The concentration variance and spatial covariance resulting from convective‐dispersive transport driven by a uniform mean flow in second‐order stationary conductivity fields was derived in a Lagrangian framework based on a first‐order approximation of solute particle trajectories. The approximation of the concentration (co)variances for large injection volumes is considerably simplified by defining the concentration at a certain location x and time t in terms of the “backward” solute trajectory probability distribution. This is the probability that the trajectory of a fictitious microscopic and indivisible solute particle, which is in a volume Δx centered around x at time t , was at the time of solute injection, t 0 , in the injection volume, V 0 . The approximated concentration (co)variances were validated against concentration covariances derived from transport simulations in generated second‐order stationary conductivity fields. The approximate solutions reproduced fairly well the effects of local scale dispersion and of the spatial variability of the hydraulic conductivity on the concentration (co)variance. The effect of the spatial structure of the hydraulic conductivity field on the spatial covariance of the concentrations was investigated in order to identify parameters that can be unequivocally determined from the structure of the concentration field.
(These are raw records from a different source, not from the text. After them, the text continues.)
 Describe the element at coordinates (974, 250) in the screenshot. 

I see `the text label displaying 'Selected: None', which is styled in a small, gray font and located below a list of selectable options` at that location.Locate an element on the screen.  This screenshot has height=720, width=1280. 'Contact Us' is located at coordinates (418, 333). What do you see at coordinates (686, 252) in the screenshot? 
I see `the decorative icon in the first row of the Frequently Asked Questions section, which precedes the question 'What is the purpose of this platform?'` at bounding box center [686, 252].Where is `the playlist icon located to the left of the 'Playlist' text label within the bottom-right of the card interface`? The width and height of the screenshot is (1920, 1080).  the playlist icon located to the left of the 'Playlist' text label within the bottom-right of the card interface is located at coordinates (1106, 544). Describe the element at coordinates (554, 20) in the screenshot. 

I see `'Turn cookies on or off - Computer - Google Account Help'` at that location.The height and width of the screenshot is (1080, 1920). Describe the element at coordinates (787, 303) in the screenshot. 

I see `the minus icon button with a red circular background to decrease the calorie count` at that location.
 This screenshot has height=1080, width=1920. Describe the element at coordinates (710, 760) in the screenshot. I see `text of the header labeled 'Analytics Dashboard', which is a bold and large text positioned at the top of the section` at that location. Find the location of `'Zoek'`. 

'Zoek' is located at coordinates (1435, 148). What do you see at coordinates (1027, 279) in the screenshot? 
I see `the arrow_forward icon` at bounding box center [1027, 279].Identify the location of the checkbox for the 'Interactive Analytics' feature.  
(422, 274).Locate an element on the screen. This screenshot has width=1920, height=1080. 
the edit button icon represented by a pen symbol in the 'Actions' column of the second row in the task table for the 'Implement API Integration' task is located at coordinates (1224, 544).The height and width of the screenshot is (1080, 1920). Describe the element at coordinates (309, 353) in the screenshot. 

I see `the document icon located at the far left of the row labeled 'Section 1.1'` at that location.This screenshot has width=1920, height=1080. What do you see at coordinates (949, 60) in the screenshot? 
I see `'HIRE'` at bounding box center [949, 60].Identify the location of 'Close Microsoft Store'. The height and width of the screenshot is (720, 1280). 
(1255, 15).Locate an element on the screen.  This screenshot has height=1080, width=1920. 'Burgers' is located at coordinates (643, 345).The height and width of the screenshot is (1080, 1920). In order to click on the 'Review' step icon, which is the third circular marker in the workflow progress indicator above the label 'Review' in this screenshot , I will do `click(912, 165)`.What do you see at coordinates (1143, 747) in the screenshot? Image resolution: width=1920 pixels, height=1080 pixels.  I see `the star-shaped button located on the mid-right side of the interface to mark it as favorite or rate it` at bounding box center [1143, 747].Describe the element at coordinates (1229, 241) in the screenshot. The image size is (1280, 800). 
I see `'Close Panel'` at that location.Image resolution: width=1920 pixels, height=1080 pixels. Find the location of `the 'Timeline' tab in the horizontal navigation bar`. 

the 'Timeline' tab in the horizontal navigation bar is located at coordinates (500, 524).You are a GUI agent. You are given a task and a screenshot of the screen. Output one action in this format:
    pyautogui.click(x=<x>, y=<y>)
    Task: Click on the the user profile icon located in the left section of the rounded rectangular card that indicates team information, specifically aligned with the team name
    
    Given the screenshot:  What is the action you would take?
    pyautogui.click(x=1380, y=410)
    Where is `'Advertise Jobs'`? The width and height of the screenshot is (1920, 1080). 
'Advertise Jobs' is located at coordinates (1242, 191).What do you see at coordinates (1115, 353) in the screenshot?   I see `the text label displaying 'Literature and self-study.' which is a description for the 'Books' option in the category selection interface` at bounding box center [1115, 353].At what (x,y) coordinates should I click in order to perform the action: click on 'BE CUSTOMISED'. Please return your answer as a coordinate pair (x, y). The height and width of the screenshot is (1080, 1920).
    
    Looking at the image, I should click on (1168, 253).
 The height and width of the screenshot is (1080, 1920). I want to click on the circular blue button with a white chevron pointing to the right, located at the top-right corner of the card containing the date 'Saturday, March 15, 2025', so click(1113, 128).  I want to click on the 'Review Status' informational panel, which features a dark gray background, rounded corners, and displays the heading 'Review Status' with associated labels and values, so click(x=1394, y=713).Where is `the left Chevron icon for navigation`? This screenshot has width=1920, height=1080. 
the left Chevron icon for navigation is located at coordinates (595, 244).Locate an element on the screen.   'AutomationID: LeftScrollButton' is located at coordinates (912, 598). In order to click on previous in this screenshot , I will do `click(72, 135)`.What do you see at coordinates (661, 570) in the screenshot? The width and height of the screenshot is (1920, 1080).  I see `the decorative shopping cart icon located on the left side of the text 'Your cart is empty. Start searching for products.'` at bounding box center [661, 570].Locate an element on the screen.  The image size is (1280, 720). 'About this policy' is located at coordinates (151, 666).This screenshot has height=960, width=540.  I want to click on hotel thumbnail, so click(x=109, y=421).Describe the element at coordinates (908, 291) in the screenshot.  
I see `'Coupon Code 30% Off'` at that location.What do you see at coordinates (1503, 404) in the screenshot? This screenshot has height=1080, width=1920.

For a given spreading of the solute plume in the mean flow direction, X 11 ( t ), a given spatial correlation length of the log e transformed hydraulic conductivity in the transverse to flow direction, I ƒ2 , and a given local scale dispersion D d the concentration covariance was nearly invariant and hardly influenced by the anisotropy of the covariance function, e , and the variance, σ f 2 , of the log e transformed conductivity. As a result, e and σ f 2 cannot be unequivocally determined from the spatial structure of the concentration field. The concentration variance and spatial covariance in the transverse to mean flow direction are predominantly determined by the lateral component of the local scale dispersion, D d22 and by the spatial correlation length of the log e transformed conductivity in the transverse to flow direction, I ƒ2 . These two parameters might be unequivocally derived from the concentration (co)variance.